The response must be the exact lines from the line holding "406x884 pixels. How" through the end of the entries, with no pictures and nothing else.
■ ■ ■ ■
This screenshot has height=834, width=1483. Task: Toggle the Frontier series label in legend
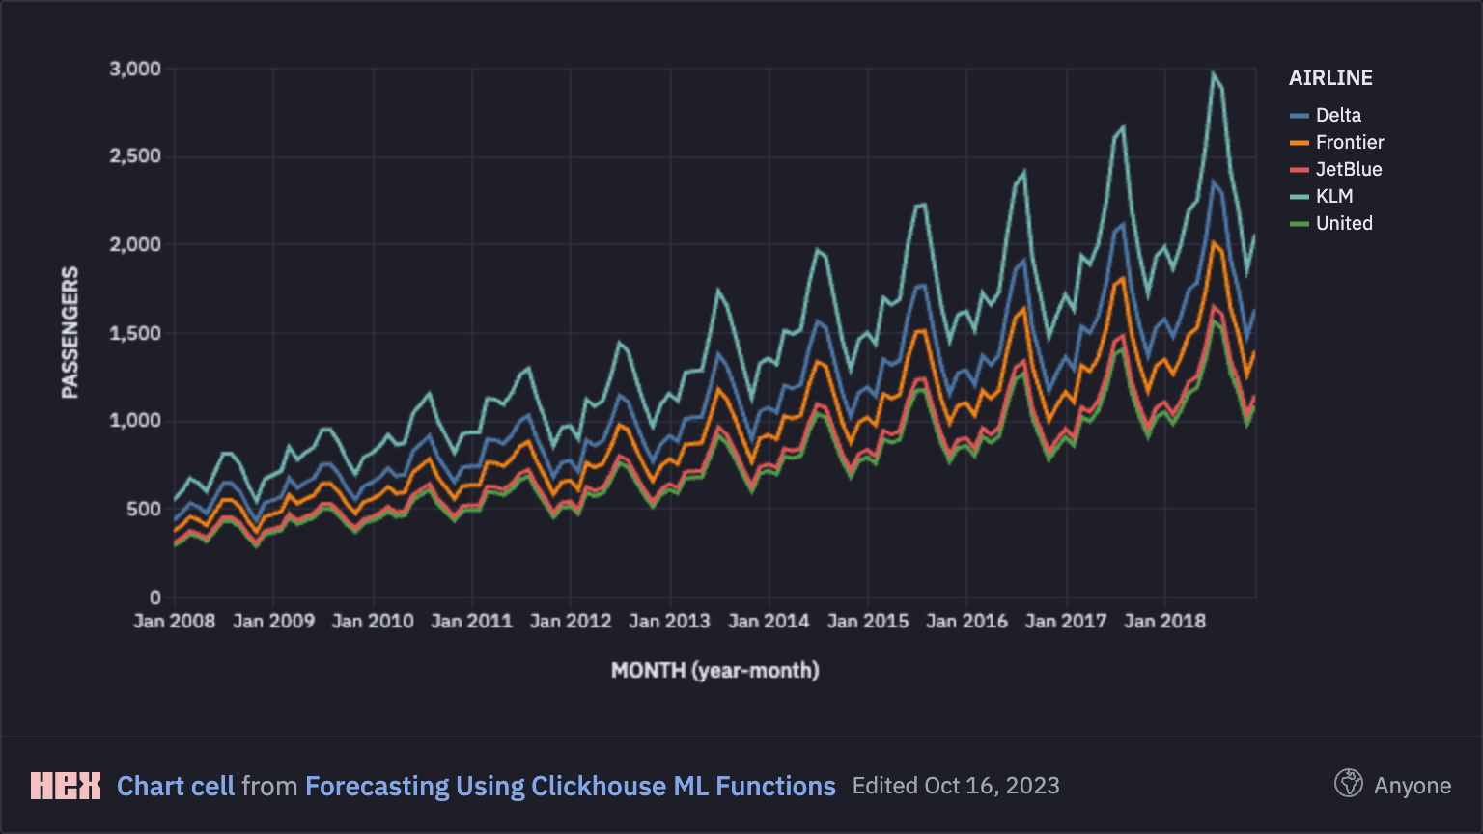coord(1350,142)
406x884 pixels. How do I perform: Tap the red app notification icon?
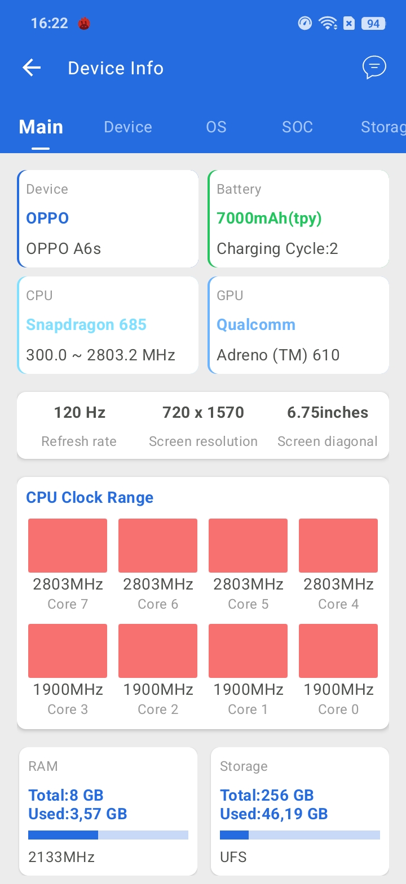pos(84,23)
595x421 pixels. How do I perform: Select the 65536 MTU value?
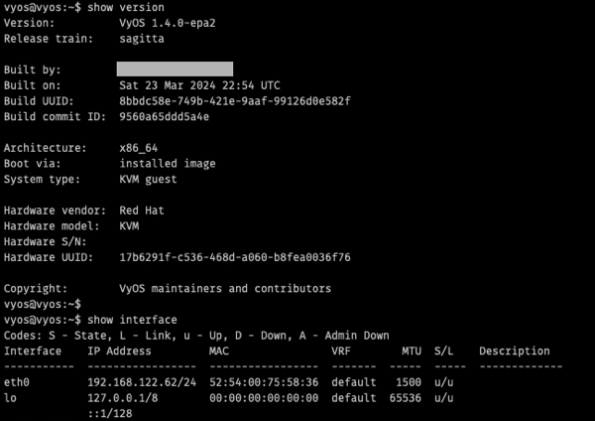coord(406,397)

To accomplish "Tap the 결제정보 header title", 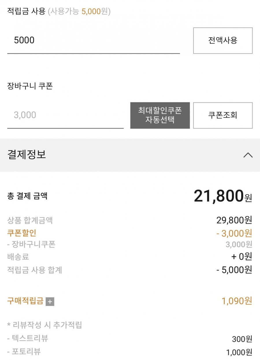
■ ■ ■ ■
* Worked solution *
406x884 pixels. How do I perform: Tap the red app notification icon?
pos(84,23)
595x421 pixels. How do I perform: Select the 65536 MTU value?
coord(406,397)

To accomplish "Tap the 결제정보 header title", 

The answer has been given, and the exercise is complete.